Scheme 1. Reactions of cyanate ester and epoxy  .
Figure 1. HPLC chromatogram of the reaction products, where a and b represent 2,4,6-tris(4- phenyl-phenoxy)-1,3,5-triazine and phenyl glycidyl ether, respectively (solid line: 200˚C 1.5 h, dashed line: 200˚C 11 h).
LC-MS identified three peaks whose molecular weight agreed with the reaction products of a and two or three molecules of b.
The compound with a molecular weight of 885 was equivalent to the molecular weight of the reaction product of a and two molecules of b. The compounds with molecular weights of 1035 were equivalent to the molecular weight of the reaction product of a and three molecules of b. Figure 2 shows assumed isomers with a molecular weight of 885, and Figure 3 shows assumed isomers with a molecular weight of 1035.
These three peaks were then separated by preparative HPLC and each chemical structure was analyzed by 1H NMR, 1H-13C HSQC-NMR, edited 1H-13C HSQC-NMR and FT-IR.
Figure 4 shows the 1H NMR spectra of the three compounds.
MW1035b had one kind of methine proton (Figure 4). The ratio of proton peak integrations agreed with the reaction product of a and three molecules of b. In addition, a carbon-oxygen double bond (1697 cm−1) was observed in the FT-IR spectrum. On the basis of these results, MW1035b was determined to be an isocyanurate compound (1035-3 in Figure 3).
MW1035a had three kinds of methine protons (Figure 4). The chemical shifts of two methine protons (4.99 and 5.03 ppm) were almost identical to those of the methine protons of MW1035b (4.95 ppm). The ratio of aromatic proton peak integrations with those of methine and methylene protons agreed with the reaction product of a and three molecules of b. Furthermore, the ratio of the three methine proton peak integrations (CH) was 1:1:1. In addition, a carbon-oxygen double bond (1685 cm−1) was found in the FT-IR spectrum. These results indicated that MW1035a has a hybrid ring structure of cyanurate/isocyanurate with two isocyanate moieties (1035-2 in Figure 3).

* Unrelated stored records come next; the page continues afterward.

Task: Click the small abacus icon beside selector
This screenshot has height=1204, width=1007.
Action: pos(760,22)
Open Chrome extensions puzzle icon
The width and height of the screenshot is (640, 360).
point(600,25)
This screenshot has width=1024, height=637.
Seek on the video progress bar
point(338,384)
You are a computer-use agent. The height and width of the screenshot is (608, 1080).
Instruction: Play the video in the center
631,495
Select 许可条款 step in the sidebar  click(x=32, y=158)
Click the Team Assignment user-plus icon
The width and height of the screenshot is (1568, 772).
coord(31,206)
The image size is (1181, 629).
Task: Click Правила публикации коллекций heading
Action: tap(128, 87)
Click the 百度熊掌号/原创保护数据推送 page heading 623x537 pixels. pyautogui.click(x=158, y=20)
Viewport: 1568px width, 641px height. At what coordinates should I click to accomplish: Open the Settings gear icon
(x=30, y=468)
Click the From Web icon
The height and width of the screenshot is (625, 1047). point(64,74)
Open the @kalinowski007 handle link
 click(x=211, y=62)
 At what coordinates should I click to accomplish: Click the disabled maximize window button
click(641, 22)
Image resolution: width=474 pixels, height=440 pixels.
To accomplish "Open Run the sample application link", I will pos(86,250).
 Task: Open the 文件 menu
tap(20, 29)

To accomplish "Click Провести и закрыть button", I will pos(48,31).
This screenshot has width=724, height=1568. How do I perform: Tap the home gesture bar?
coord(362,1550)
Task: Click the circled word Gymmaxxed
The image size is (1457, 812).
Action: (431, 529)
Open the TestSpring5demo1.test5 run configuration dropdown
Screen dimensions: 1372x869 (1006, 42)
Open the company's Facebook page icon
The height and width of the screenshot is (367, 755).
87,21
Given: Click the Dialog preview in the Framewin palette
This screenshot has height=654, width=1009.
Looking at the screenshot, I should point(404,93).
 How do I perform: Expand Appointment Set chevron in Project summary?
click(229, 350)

The 1H NMR spectrum of MW885 showed four kinds of methine protons. The ratio of aromatic proton peak integrations with those of methine and methylene protons agreed with the reaction product of a and two molecules of b. The ratio of the four methine proton peak integrations was 0.54:0.92:0.37:0.17. This ratio does not agree with any compound among the four candidates of MW885 (Figure 2). These results suggested that MW885 was a mixture of isomers. A carbon-oxygen double bond (1685 cm−1) was also found in the FT-IR spectrum. Therefore, it is assumed that MW885 also has a hybrid ring structure of cyanurate/isocyanurate.
In the case of triallylcyanurate, Gillham and co-workers proposed the Claisen rearrangement as a possible reaction mechanism of the isomerization  . Shmakova and co-workers investigated the transformation on irradiation of triallylcyanurate and poly (vinyl chloride). They proposed hybrid ring structure of cyanurate/isocy- anurate by using FI-IR  . In the reaction between cyanate ester and epoxy, formation of isocyanurate was mentioned and rearrangement from cyanurate to isocyanurate after completion of epoxy insertion was assumed  .
Regarding other reaction products, 4-phenylphenol was thought to be a product by hydrolysis of a with water in the air or elimination of phenyl phenol from reaction product of a and b    . 4-Phenylphenol + b was
Figure 2. Molecular structure of assumed isomers with a molecular weight of 885.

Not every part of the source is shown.